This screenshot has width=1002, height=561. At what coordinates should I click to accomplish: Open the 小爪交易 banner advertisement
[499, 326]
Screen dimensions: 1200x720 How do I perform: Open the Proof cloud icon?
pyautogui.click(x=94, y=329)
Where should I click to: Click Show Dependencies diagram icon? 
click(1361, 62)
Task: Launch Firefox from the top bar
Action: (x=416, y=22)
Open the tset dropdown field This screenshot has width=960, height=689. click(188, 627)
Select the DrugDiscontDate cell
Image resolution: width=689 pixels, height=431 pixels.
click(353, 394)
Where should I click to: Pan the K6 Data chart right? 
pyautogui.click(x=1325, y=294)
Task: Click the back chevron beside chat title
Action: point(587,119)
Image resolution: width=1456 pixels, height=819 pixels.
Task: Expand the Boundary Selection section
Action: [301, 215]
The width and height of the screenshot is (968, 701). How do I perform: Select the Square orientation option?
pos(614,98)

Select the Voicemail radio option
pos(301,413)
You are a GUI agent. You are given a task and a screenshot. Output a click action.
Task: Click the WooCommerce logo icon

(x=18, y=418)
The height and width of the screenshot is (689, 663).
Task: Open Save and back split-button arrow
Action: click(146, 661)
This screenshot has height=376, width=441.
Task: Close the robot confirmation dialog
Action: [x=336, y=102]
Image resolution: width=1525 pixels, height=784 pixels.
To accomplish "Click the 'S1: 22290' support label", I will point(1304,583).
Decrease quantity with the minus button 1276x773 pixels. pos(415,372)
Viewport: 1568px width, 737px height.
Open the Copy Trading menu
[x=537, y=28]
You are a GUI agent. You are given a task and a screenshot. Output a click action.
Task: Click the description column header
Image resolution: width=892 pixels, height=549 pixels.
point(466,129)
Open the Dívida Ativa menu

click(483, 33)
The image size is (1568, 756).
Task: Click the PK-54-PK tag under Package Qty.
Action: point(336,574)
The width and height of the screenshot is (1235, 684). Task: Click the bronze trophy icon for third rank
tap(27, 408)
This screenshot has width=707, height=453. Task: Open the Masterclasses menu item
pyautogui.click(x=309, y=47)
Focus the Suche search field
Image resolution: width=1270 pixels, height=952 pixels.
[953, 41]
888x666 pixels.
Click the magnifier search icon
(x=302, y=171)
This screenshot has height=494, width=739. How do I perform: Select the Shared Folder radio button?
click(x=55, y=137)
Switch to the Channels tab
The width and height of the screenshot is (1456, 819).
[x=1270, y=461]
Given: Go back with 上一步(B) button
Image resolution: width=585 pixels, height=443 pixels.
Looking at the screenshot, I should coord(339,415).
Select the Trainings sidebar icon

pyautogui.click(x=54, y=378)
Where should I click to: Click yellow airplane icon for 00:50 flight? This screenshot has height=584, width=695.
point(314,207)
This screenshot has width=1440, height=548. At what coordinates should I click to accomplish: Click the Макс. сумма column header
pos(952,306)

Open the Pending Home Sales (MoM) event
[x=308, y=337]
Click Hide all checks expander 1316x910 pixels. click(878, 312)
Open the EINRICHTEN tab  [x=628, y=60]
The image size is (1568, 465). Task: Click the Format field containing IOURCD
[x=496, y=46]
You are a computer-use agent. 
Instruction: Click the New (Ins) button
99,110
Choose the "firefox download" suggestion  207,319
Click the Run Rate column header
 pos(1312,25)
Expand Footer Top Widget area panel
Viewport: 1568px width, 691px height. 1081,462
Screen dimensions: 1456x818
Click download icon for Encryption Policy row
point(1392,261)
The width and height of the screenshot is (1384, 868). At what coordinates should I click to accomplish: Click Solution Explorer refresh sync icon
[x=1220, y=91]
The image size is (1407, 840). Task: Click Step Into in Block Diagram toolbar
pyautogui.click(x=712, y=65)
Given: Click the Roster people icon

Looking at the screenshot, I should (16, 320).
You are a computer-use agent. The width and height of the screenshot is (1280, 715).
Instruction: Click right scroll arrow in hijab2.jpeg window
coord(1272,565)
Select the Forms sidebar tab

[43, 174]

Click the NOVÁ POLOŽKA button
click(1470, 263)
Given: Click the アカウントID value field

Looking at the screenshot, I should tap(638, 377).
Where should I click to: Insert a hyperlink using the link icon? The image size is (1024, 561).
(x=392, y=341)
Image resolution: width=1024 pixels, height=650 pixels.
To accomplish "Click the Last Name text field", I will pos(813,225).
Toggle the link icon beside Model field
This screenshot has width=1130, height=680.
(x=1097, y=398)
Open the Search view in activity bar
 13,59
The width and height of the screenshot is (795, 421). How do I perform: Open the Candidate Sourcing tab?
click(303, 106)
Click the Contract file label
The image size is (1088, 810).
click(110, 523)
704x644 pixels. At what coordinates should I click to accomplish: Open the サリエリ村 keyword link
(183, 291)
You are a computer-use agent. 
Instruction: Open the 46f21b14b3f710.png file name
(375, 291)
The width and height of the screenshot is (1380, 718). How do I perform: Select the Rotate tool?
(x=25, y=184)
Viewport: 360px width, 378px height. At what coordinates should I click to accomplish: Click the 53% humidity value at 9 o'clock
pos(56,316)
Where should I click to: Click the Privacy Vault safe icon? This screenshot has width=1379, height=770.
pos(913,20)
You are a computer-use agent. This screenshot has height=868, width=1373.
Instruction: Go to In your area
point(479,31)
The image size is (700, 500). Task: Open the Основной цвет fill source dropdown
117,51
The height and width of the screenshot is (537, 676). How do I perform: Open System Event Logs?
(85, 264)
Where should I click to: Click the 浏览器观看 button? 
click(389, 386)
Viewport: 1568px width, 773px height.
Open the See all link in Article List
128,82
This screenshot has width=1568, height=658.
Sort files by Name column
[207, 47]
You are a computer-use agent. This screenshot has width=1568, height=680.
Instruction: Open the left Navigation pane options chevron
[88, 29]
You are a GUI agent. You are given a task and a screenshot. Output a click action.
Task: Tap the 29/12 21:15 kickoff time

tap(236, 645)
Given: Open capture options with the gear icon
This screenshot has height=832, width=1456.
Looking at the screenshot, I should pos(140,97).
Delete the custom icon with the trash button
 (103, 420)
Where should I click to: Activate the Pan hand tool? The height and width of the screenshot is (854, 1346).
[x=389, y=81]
__________
» **The problem**
Lay out every line of the rows above as a JSON list of strings, one string per line, leaving out the blank lines.

» **Task answer**
[
  "This screenshot has width=1002, height=561. At what coordinates should I click to accomplish: Open the 小爪交易 banner advertisement",
  "[499, 326]",
  "Screen dimensions: 1200x720 How do I perform: Open the Proof cloud icon?",
  "pyautogui.click(x=94, y=329)",
  "Where should I click to: Click Show Dependencies diagram icon? ",
  "click(1361, 62)",
  "Task: Launch Firefox from the top bar",
  "Action: (x=416, y=22)",
  "Open the tset dropdown field This screenshot has width=960, height=689. click(188, 627)",
  "Select the DrugDiscontDate cell",
  "Image resolution: width=689 pixels, height=431 pixels.",
  "click(353, 394)",
  "Where should I click to: Pan the K6 Data chart right? ",
  "pyautogui.click(x=1325, y=294)",
  "Task: Click the back chevron beside chat title",
  "Action: point(587,119)",
  "Image resolution: width=1456 pixels, height=819 pixels.",
  "Task: Expand the Boundary Selection section",
  "Action: [301, 215]",
  "The width and height of the screenshot is (968, 701). How do I perform: Select the Square orientation option?",
  "pos(614,98)",
  "Select the Voicemail radio option",
  "pos(301,413)",
  "You are a GUI agent. You are given a task and a screenshot. Output a click action.",
  "Task: Click the WooCommerce logo icon",
  "(x=18, y=418)",
  "The height and width of the screenshot is (689, 663).",
  "Task: Open Save and back split-button arrow",
  "Action: click(146, 661)",
  "This screenshot has height=376, width=441.",
  "Task: Close the robot confirmation dialog",
  "Action: [x=336, y=102]",
  "Image resolution: width=1525 pixels, height=784 pixels.",
  "To accomplish \"Click the 'S1: 22290' support label\", I will point(1304,583).",
  "Decrease quantity with the minus button 1276x773 pixels. pos(415,372)",
  "Viewport: 1568px width, 737px height.",
  "Open the Copy Trading menu",
  "[x=537, y=28]",
  "You are a GUI agent. You are given a task and a screenshot. Output a click action.",
  "Task: Click the description column header",
  "Image resolution: width=892 pixels, height=549 pixels.",
  "point(466,129)",
  "Open the Dívida Ativa menu",
  "click(483, 33)",
  "The image size is (1568, 756).",
  "Task: Click the PK-54-PK tag under Package Qty.",
  "Action: point(336,574)",
  "The width and height of the screenshot is (1235, 684). Task: Click the bronze trophy icon for third rank",
  "tap(27, 408)",
  "This screenshot has width=707, height=453. Task: Open the Masterclasses menu item",
  "pyautogui.click(x=309, y=47)",
  "Focus the Suche search field",
  "Image resolution: width=1270 pixels, height=952 pixels.",
  "[953, 41]",
  "888x666 pixels.",
  "Click the magnifier search icon",
  "(x=302, y=171)",
  "This screenshot has height=494, width=739. How do I perform: Select the Shared Folder radio button?",
  "click(x=55, y=137)",
  "Switch to the Channels tab",
  "The width and height of the screenshot is (1456, 819).",
  "[x=1270, y=461]",
  "Given: Go back with 上一步(B) button",
  "Image resolution: width=585 pixels, height=443 pixels.",
  "Looking at the screenshot, I should coord(339,415).",
  "Select the Trainings sidebar icon",
  "pyautogui.click(x=54, y=378)",
  "Where should I click to: Click yellow airplane icon for 00:50 flight? This screenshot has height=584, width=695.",
  "point(314,207)",
  "This screenshot has width=1440, height=548. At what coordinates should I click to accomplish: Click the Макс. сумма column header",
  "pos(952,306)",
  "Open the Pending Home Sales (MoM) event",
  "[x=308, y=337]",
  "Click Hide all checks expander 1316x910 pixels. click(878, 312)",
  "Open the EINRICHTEN tab  [x=628, y=60]",
  "The image size is (1568, 465). Task: Click the Format field containing IOURCD",
  "[x=496, y=46]",
  "You are a computer-use agent. ",
  "Instruction: Click the New (Ins) button",
  "99,110",
  "Choose the \"firefox download\" suggestion  207,319",
  "Click the Run Rate column header",
  " pos(1312,25)",
  "Expand Footer Top Widget area panel",
  "Viewport: 1568px width, 691px height. 1081,462",
  "Screen dimensions: 1456x818",
  "Click download icon for Encryption Policy row",
  "point(1392,261)",
  "The width and height of the screenshot is (1384, 868). At what coordinates should I click to accomplish: Click Solution Explorer refresh sync icon",
  "[x=1220, y=91]",
  "The image size is (1407, 840). Task: Click Step Into in Block Diagram toolbar",
  "pyautogui.click(x=712, y=65)",
  "Given: Click the Roster people icon",
  "Looking at the screenshot, I should (16, 320).",
  "You are a computer-use agent. The width and height of the screenshot is (1280, 715).",
  "Instruction: Click right scroll arrow in hijab2.jpeg window",
  "coord(1272,565)",
  "Select the Forms sidebar tab",
  "[43, 174]",
  "Click the NOVÁ POLOŽKA button",
  "click(1470, 263)",
  "Given: Click the アカウントID value field",
  "Looking at the screenshot, I should tap(638, 377).",
  "Where should I click to: Insert a hyperlink using the link icon? The image size is (1024, 561).",
  "(x=392, y=341)",
  "Image resolution: width=1024 pixels, height=650 pixels.",
  "To accomplish \"Click the Last Name text field\", I will pos(813,225).",
  "Toggle the link icon beside Model field",
  "This screenshot has width=1130, height=680.",
  "(x=1097, y=398)",
  "Open the Search view in activity bar",
  " 13,59",
  "The width and height of the screenshot is (795, 421). How do I perform: Open the Candidate Sourcing tab?",
  "click(303, 106)",
  "Click the Contract file label",
  "The image size is (1088, 810).",
  "click(110, 523)",
  "704x644 pixels. At what coordinates should I click to accomplish: Open the サリエリ村 keyword link",
  "(183, 291)",
  "You are a computer-use agent. ",
  "Instruction: Open the 46f21b14b3f710.png file name",
  "(375, 291)",
  "The width and height of the screenshot is (1380, 718). How do I perform: Select the Rotate tool?",
  "(x=25, y=184)",
  "Viewport: 360px width, 378px height. At what coordinates should I click to accomplish: Click the 53% humidity value at 9 o'clock",
  "pos(56,316)",
  "Where should I click to: Click the Privacy Vault safe icon? This screenshot has width=1379, height=770.",
  "pos(913,20)",
  "You are a computer-use agent. This screenshot has height=868, width=1373.",
  "Instruction: Go to In your area",
  "point(479,31)",
  "The image size is (700, 500). Task: Open the Основной цвет fill source dropdown",
  "117,51",
  "The height and width of the screenshot is (537, 676). How do I perform: Open System Event Logs?",
  "(85, 264)",
  "Where should I click to: Click the 浏览器观看 button? ",
  "click(389, 386)",
  "Viewport: 1568px width, 773px height.",
  "Open the See all link in Article List",
  "128,82",
  "This screenshot has width=1568, height=658.",
  "Sort files by Name column",
  "[207, 47]",
  "You are a computer-use agent. This screenshot has width=1568, height=680.",
  "Instruction: Open the left Navigation pane options chevron",
  "[88, 29]",
  "You are a GUI agent. You are given a task and a screenshot. Output a click action.",
  "Task: Tap the 29/12 21:15 kickoff time",
  "tap(236, 645)",
  "Given: Open capture options with the gear icon",
  "This screenshot has height=832, width=1456.",
  "Looking at the screenshot, I should pos(140,97).",
  "Delete the custom icon with the trash button",
  " (103, 420)",
  "Where should I click to: Activate the Pan hand tool? The height and width of the screenshot is (854, 1346).",
  "[x=389, y=81]"
]